All the great religions have produced great art. But just as Pascal argued that of all the religions, Christianity was most closely aligned with human nature, so I would argue that of all religions it is most sympathetic to the creation of art. Eastern religions believe that the world is Maya or illusion. In Buddhist art, as Chesterton quipped in Orthodoxy, everyone seems to be asleep, whereas in Christian art, people are awake and wildly active. Judaism severely limited representation, Islam forbids it altogether. And within Christianity, both the Eastern Church and Protestantism have had their episodes of iconoclasm. Only the Catholic Church has continuously supported all forms of art, including the art of representing the world.

Why this is so is not difficult to fathom. The Church supports art for the same reason that it sponsored the scientific revolution.

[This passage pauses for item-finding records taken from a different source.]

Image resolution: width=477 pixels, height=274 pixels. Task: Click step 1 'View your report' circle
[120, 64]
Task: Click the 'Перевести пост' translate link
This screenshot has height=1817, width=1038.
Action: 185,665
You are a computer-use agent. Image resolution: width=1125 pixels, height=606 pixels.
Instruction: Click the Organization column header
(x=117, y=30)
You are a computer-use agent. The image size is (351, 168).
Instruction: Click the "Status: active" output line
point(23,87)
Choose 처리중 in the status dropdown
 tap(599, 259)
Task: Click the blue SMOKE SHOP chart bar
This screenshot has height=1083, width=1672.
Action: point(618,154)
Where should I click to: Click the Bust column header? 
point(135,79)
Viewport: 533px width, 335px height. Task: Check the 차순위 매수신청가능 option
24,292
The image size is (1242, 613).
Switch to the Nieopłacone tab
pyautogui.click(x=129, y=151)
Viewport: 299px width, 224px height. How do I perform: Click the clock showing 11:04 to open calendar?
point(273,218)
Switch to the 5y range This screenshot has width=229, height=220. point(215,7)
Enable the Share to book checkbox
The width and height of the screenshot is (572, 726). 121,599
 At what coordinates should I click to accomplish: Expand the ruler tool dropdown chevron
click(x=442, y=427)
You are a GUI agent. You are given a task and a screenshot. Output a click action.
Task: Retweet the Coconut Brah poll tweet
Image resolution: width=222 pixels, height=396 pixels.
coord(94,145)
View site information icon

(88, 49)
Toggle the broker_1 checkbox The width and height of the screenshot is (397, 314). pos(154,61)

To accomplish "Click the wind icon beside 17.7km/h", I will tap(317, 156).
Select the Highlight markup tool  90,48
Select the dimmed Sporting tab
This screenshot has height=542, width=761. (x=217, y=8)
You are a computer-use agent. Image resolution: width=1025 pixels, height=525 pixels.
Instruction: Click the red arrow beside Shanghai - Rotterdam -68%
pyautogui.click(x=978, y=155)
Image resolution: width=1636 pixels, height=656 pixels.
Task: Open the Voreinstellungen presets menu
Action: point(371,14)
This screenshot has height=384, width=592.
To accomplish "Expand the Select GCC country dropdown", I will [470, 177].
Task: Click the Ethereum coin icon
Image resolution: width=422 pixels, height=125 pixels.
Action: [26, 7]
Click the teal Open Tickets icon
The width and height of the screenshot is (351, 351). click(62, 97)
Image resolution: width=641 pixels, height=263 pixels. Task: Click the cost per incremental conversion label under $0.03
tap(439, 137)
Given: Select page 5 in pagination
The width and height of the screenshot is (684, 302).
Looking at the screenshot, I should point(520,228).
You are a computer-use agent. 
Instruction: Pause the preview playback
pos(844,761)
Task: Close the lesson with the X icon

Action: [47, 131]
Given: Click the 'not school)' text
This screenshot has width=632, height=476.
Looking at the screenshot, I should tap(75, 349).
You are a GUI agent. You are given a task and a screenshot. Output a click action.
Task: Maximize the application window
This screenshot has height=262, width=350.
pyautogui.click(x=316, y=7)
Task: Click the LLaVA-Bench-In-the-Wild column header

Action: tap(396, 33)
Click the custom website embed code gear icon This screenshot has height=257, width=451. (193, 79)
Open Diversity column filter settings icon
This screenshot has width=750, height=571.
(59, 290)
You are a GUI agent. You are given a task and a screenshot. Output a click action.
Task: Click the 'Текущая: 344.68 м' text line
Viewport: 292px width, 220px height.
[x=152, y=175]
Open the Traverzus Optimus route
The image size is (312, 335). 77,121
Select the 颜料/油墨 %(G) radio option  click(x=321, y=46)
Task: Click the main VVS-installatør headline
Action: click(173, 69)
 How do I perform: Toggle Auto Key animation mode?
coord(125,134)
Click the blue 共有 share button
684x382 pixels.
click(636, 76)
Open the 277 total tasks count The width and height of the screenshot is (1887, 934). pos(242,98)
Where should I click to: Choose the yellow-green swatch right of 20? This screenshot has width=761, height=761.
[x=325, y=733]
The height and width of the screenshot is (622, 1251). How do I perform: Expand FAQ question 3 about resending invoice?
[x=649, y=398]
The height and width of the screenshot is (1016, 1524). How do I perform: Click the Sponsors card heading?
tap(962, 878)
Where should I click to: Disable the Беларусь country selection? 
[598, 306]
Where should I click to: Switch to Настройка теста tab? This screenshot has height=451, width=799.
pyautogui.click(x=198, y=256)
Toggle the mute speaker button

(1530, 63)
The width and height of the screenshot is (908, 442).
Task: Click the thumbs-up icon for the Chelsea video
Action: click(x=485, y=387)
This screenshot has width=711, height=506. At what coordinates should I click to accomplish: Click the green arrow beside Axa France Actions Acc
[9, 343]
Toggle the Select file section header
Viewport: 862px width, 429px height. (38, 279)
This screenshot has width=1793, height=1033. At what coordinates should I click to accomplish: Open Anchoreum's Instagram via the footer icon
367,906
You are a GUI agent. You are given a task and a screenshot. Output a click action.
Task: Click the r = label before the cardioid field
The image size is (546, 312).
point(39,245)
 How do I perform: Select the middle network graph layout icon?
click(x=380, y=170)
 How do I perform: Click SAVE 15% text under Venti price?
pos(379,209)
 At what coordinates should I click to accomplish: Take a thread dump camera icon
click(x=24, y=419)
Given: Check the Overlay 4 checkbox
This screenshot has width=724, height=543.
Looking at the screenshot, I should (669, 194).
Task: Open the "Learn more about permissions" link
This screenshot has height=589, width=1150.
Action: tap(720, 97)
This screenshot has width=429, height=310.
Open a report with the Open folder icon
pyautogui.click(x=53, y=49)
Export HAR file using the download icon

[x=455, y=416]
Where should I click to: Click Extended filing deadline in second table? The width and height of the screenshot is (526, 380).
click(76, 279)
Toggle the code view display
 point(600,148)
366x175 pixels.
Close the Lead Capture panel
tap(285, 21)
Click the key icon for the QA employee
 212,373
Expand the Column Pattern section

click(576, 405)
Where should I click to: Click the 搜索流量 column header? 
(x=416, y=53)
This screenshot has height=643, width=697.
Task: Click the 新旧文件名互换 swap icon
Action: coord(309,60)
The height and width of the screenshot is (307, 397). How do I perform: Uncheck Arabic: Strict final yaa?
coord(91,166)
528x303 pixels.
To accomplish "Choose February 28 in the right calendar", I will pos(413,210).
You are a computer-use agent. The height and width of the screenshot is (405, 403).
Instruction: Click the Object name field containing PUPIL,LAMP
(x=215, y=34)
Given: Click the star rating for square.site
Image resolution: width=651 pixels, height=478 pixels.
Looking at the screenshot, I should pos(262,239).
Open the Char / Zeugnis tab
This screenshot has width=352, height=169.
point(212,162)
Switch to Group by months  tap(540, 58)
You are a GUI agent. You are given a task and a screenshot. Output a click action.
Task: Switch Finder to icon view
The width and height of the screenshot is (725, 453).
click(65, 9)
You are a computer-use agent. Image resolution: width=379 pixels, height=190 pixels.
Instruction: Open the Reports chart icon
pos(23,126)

Christianity asserts that God made a real world. From this creation to the birth of Christ to the miracles of the present day, every revelation demonstrates

the reality of incarnation, that is of God’s spirit acting in this real world. Holy Scripture in Christianity is a history book. As a result of such beliefs, the Christian must be involved in history, in the world, in politics, in all worthwhile human activity. As St. Josemaria stated, one must “passionately love the world.” Therefore, one can study the world in its own right, and in art, represent that world in both its sacred and profane manifestations.

Simone Weil went a step further, claiming that whatever the subject or the intentions and the ideology of the artist, “All art of the highest order is religious in essence.” Because the artist has shaped material objects from the temporal, given the moments in which he or she lived coherence and beauty, the work of art transcends the time of its creation. It becomes a kind of incarnation of spirit, of the eternal.

For this reason, great works of art never become dated.